◆ **TASK ITEM**
After locating the line containing "This screenshot has height=286, width=535." in the entries below, please write out that line and the rest through the end exactly. Omit pictures.
BEGIN
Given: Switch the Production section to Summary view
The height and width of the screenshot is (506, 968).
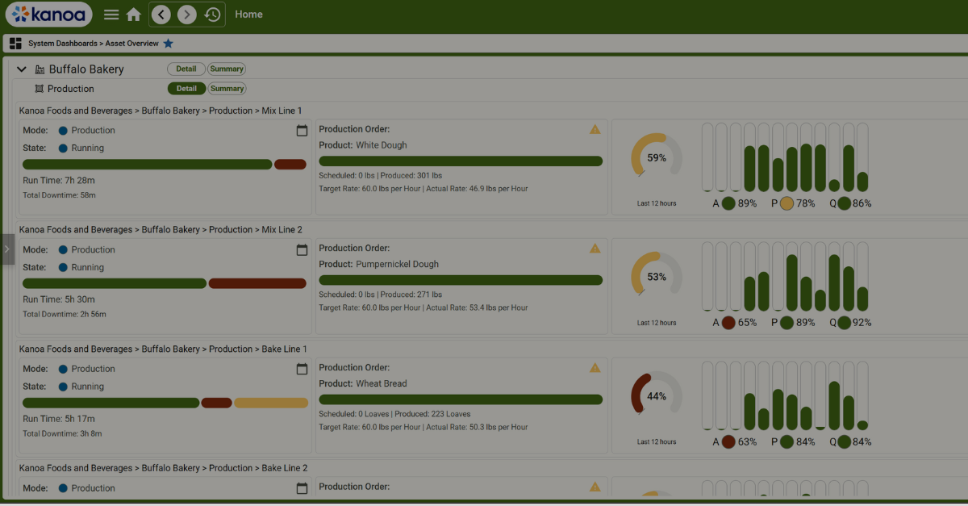Looking at the screenshot, I should (x=227, y=88).
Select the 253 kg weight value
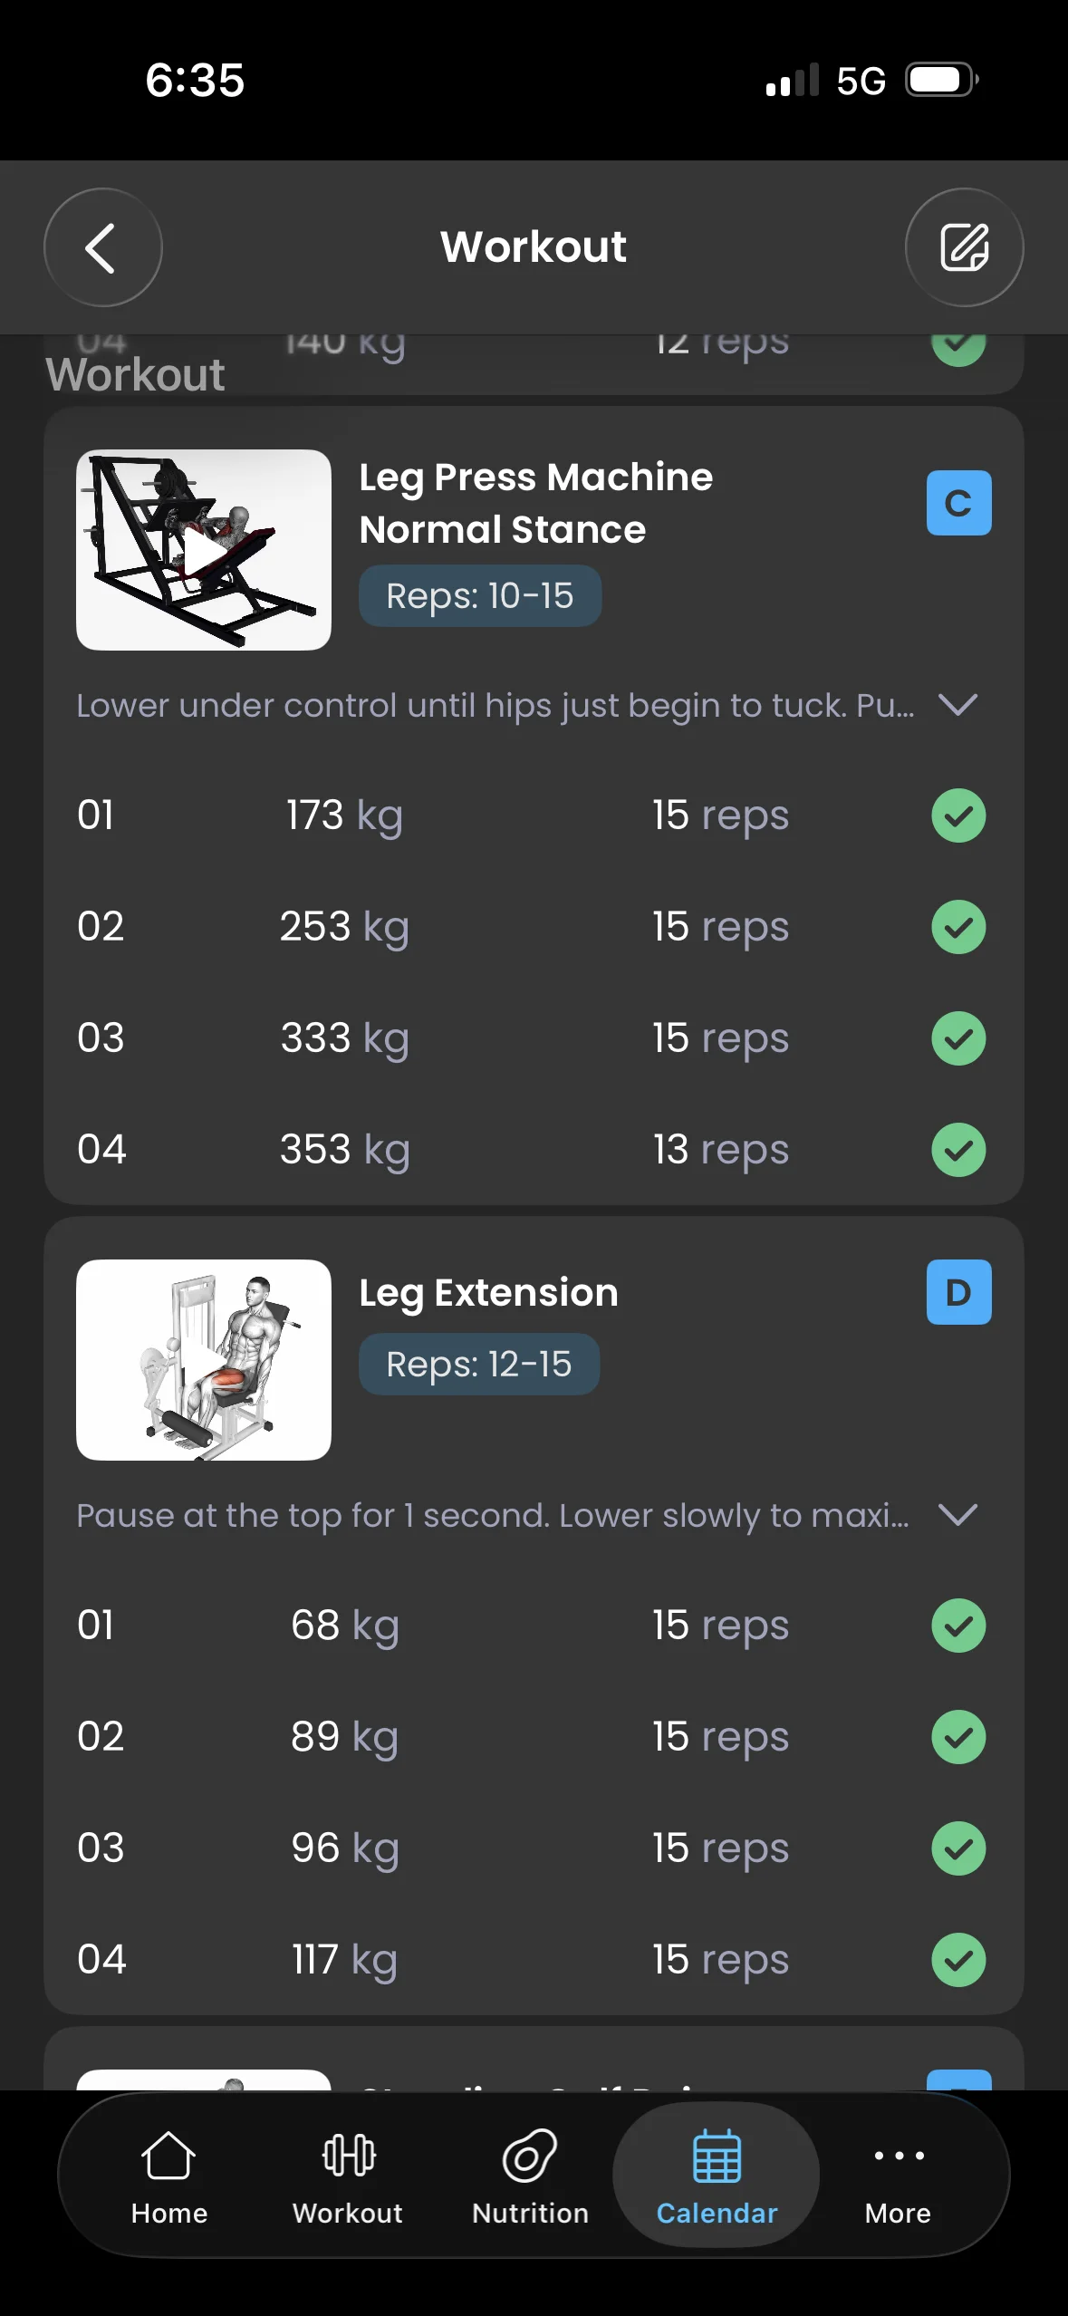Viewport: 1068px width, 2316px height. click(x=344, y=927)
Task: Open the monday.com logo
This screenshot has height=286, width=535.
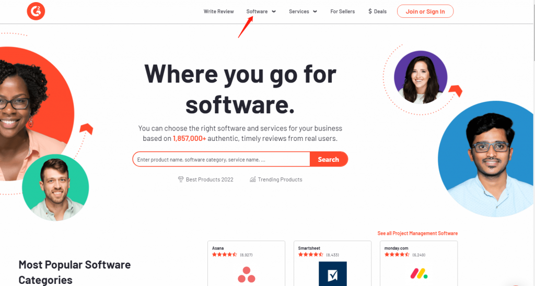Action: tap(419, 273)
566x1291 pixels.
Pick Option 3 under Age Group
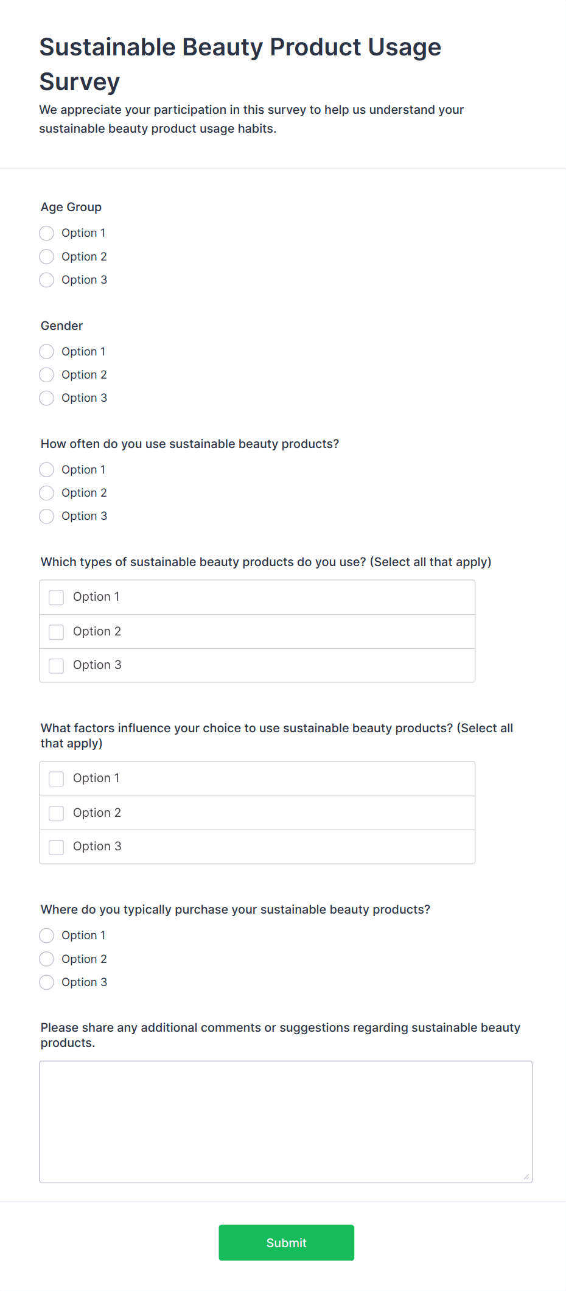point(47,280)
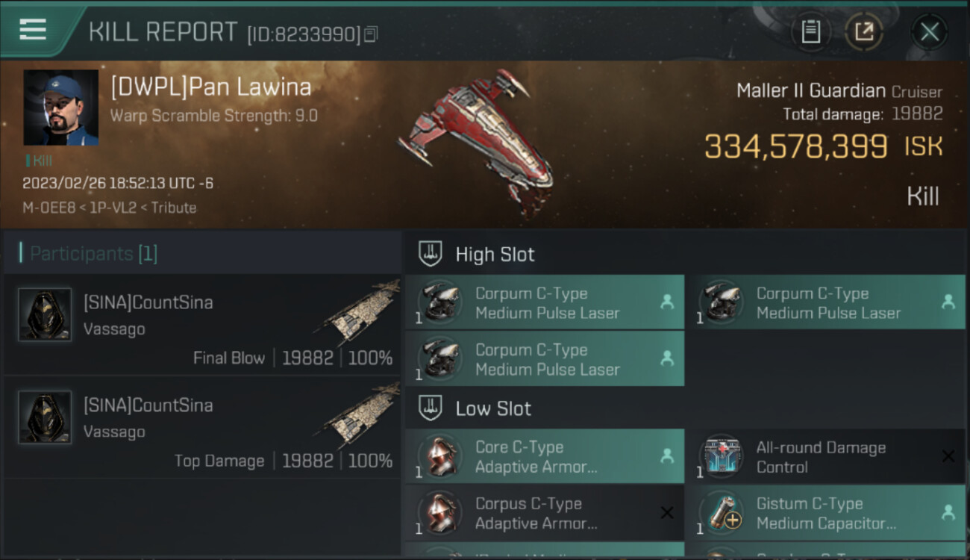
END
◆ **ANSWER TO THIS PROBLEM**
This screenshot has height=286, width=535.
Action: tap(419, 273)
566x1291 pixels.
Pick Option 3 under Age Group
point(47,280)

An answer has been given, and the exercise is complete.